Mais dans le scandale de Strasbourg il y a aussi des détails plutôt sordides que révèlent André Bertrand et André Schneider et que nous ne connaissions pas. D’abord les questions d’argent soulevées par Debord qui prétend se servir de son intrusion dans ce petit milieu pour racketter directement l’AFGES en réclamant 500 000 francs – je suppose qu’il parlait en anciens francs – pour les services qu’il rendait avec sa bande en matière de consulting en scandale. L’idée de se servir des étudiants strasbourgeois pour piller l’UNEF pour son profit est un peu choquante tout de même. Mine de rien Debord a toujours été sensibles aux questions d’argent, trouvant toujours de bonnes raisons pour en réclamer. Mais il y a toutes les petites combines d’arrière cuisine qui nous montrent Debord complotant dans le dos des étudiants strasbourgeois eux-mêmes, les flattant d’un côté, alors que de l’autre il en dit le plus grand mal et qu’il se prépare à la rupture avec eux. Ce qui est choquant ce n’est pas tant qu’il s’éloigne de ses partenaires d’un instant, c’est la manière dont il le fait, sans même parler des combinaisons scabreuses de Mustapha Khayati qui joue le rôle de factotum de Debord, son intermédiaire et qui manœuvre pour dans le même temps éliminer les Garnautins[1]. Nous sommes à ce moment-là dans une période de bouillonnement qui annonce Mai 68. Si certainement le scandale de Strasbourg jouera un rôle dans la forme d’intervention de certains petits groupes libertaires, Guy Debord et l’IS ne joueront aucun rôle dans son développement. Personne ne les connaissait et c’est encore plus vrai si on veut croire comme Debord dans Le commencement d’une époque Mai 68 était d’abord une révolution prolétarienne, accompagnée de la plus longue grève générale jamais entreprise en France. C’est seulement après que les analyses de Debord donneront un sens à ce mouvement. Or dans Le scandale de Strasbourg, nous voyons Debord manœuvrer pour désunir et opposer ceux qu’il devrait réunir, pas forcément dans un parti ou une internationale, mais au moins dans une certaine fraternité de combat. Mais la conduite sur ce point est incohérente. Il approche certains peu actifs, comme Tony Verlaan, pour les recruter dans l’IS, et d’autres qui sont plus actifs et qui auront de vrais ennuis avec la vraie justice seront abandonnés à leur sort.

Entrées d'un jeu de données
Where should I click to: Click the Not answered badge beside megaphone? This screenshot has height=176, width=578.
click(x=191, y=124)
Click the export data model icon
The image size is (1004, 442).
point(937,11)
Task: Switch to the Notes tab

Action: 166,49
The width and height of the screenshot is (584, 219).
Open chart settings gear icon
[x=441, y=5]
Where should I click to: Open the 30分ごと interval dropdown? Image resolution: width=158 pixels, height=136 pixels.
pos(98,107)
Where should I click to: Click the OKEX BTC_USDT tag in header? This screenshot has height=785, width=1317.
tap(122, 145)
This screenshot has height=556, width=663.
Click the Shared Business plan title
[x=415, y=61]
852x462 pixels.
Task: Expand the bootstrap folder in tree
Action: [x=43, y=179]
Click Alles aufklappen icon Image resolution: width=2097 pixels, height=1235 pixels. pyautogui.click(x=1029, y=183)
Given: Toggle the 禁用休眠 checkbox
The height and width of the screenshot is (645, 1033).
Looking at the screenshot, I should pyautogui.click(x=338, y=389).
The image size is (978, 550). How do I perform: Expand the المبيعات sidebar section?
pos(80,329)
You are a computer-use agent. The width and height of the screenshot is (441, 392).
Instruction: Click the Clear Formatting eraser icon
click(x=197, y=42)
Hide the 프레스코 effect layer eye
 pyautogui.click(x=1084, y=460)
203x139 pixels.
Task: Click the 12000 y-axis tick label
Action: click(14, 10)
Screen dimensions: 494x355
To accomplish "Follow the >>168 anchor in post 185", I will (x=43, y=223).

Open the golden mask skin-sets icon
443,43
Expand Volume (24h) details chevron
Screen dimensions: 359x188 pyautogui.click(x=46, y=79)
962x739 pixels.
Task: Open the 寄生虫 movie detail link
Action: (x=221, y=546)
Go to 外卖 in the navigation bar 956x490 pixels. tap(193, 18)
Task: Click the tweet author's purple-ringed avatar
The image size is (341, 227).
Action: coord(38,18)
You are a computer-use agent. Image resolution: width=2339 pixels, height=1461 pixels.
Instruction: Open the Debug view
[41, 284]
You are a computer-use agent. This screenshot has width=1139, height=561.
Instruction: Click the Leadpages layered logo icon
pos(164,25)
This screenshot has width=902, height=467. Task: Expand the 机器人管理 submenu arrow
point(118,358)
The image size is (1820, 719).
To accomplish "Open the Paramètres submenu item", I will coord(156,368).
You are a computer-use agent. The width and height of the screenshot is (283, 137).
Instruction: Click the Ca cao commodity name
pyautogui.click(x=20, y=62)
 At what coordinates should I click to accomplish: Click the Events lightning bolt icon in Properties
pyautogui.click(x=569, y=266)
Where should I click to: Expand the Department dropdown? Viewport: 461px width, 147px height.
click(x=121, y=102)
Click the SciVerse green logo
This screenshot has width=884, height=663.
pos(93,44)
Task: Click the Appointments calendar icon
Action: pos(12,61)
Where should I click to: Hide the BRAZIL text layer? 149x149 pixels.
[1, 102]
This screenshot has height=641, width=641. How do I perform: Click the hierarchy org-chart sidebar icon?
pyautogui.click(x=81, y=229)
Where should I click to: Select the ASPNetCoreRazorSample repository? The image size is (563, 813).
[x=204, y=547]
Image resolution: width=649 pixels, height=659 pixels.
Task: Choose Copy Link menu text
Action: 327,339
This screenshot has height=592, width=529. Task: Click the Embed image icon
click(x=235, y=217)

*CONSIGNE ÉCRITE A:* Traduisez en anglais cette phrase de l'extrait sur le scandale de Strasbourg : « Nous sommes à ce moment-là dans une période de bouillonnement qui annonce Mai 68. »
*CONSIGNE ÉCRITE B:* Prolongez l'extrait sur le scandale de Strasbourg à partir de sa dernière phrase.
Ce matériel est distinct de l'extrait sur le scandale de Strasbourg.

*RÉPONSE FINALE A:* At that point, we are in a period of ferment that heralds May '68.

*RÉPONSE FINALE B:*
Cher Mustapha,

Nous sommes bien d'accord, pour le début de la brochure :

il n'y a pas pour nous d'étudiant intéressant, en tant qu'étudiant. Son présent et son avenir planifié sont également méprisables (« encore un effort si vous voulez cesser de l'être »). La « bohème » n'est pas une solution révolutionnaire ; mais elle n'est jamais authentiquement vécue qu'après une rupture complète et sans retour avec le milieu universitaire. Donc, que des étudiants n'essaient pas de se vanter d'une version factice de ce qui est déjà une médiocre solution individuelle dans les meilleurs cas. Fais sentir d'abord à ces rédacteurs notre mépris suspendu sur eux, pour leur ôter tous les doutes sur le mépris universellement mérité par leur milieu.

Il est très important de critiquer violemment et grossièrement la religion. C'est le comble de leur misère générale. Ils se croient tenus d'avoir des idées générales, des conceptions du monde, et là comme ailleurs ils bondissent vers des débris décomposés qu'ils acceptent comme dignes d'eux et de leur temps. On peut avancer que le milieu étudiant est avec celui des vieilles femmes en province, le secteur social où il y a la plus forte dose de religion professée.

Bonne occasion aussi de reprendre le thème du mépris universel : c'est ce que l'on encourt naturellement en admettant Dieu.

Oui, la brochure doit être très sobre de présentation. Sa couverture doit comporter le titre, fort long, et la référence à l'U.N.E.F, c'est bien assez. Les illustrations, comics, etc., à la rigueur, tirés à part comme publicité, collés sur les murs, pour qu'ils s'amusent un peu tout de même, mais sans ridiculiser le travail principal.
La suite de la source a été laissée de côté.